About 90% of the municipal textile waste generated in the autonomous region of Catalonia, Spain ends up in landfills or incinerators.
- Only 10% of the textile waste is collected separately. In the case of Catalonia, this percentage represented the management of 18,630 tonnes of clothing and other textile materials in 2020.
- The findings are from a study conducted by Universitat Autònoma de Barcelona (UAB). The report, published in Science of The Total Environment, was carried out by researchers Gemma Morell-Delgado, Laura Talens Peiró and Susana Toboso-Chavero.
- The report sheds light on current textile waste disposal practices, both by the public and by authorised management entities, and accounts for their environmental impact.
The findings: Of the 10% that is collected separately through specialised containers located in the street, clean points, or door-to-door collection, 80% is recycled or reused mainly through sale in second-hand shops, flea markets or to other industries.

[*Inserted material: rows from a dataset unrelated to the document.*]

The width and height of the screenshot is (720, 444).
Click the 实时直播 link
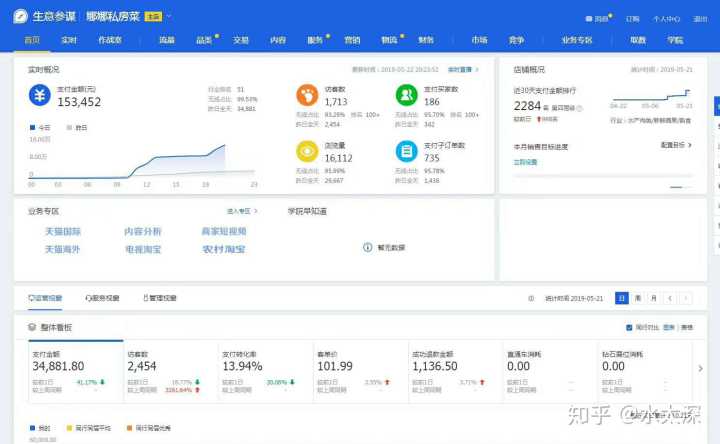click(461, 70)
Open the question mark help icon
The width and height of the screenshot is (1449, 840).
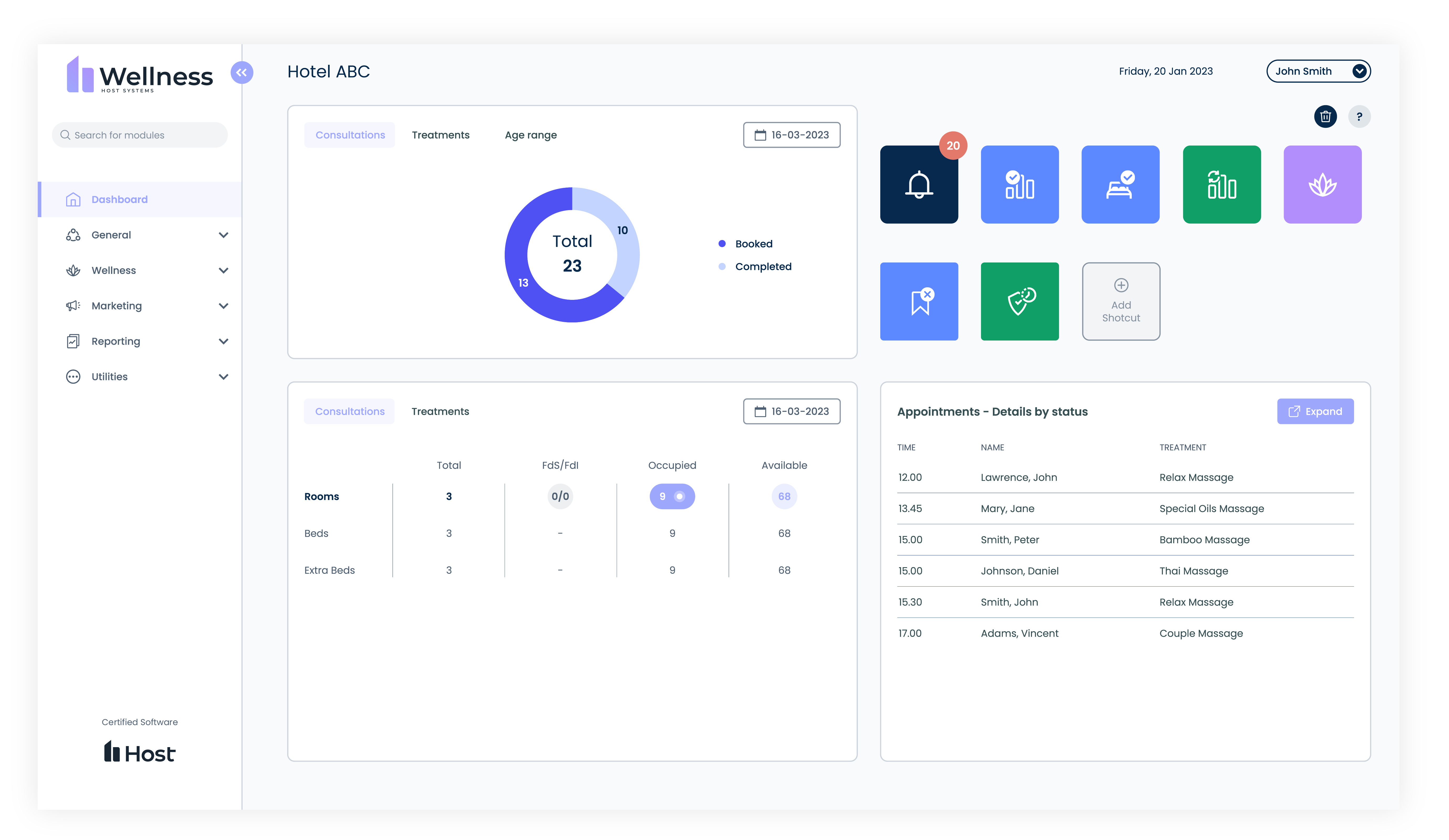click(x=1359, y=117)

- Half is sold in Catalonia and Spain, while the remaining half is exported to countries in Asia, Africa, and Europe.
- Pakistan is the main destination for these clothes, followed by the United Arab Emirates, Switzerland and Cameroon. In 2020, Pakistan imported 3,500 tonnes of used clothing from Catalonia.
- About 50% of the clothing suitable for reuse and recycling is exported to middle- or low-income countries, where its purpose is unknown, is evidence that "we are moving the problem to other places, without generating a sustainable solution."

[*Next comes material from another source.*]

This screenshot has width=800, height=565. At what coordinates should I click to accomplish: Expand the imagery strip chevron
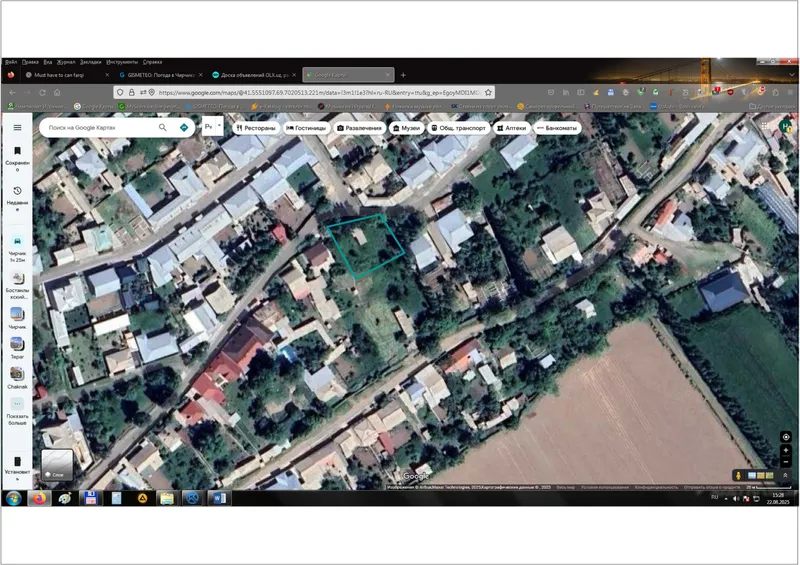click(x=785, y=476)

- Separate collection emits 40% less CO2eq than non-separate collection (directly to landfills and incinerators). The carbon footprint generated by one tonne of textile waste managed by unseparated collection is 353 kg CO2eq, which is much higher than the 207 kg CO2eq generated by one tonne of textile waste collected separately.
The context: The study analyses the behaviour of citizens with regard to the separation of textile waste. Citizens associate these containers with charitable purposes and believe that they are only for clothes in good condition, so they take the clothes they consider to be in poorer condition to the green point or, above all, throw them in the grey container.
- Citizens are not aware that all the clothes deposited in both the special containers and in the clean point go to the same place, to the authorised management companies, and that, probably, both the clothes in better condition and those in worse condition can be put to good use.
Need for action: The researchers recalled the need to reduce the mass production and consumption of clothing and to promote eco-design through the production of durable, high-quality items, prioritising the use of single materials and recycled materials from the same textile industry.
- The new European regulation expected to come into force next year will make separate collection of textiles in municipalities compulsory. This will oblige institutions to facilitate separate collection and to improve the currently limited management capacity of authorized companies.
What they said:
The most sustainable option is to dispose of clothes in the appropriate containers. If we consider that each person in Catalonia consumes an average of 22kg of clothes per year, we must bear in mind that, even in the ideal scenario of selective collection alone, disposing of these clothes has the same environmental impact per person as traveling seven times from Barcelona to New York in economy class.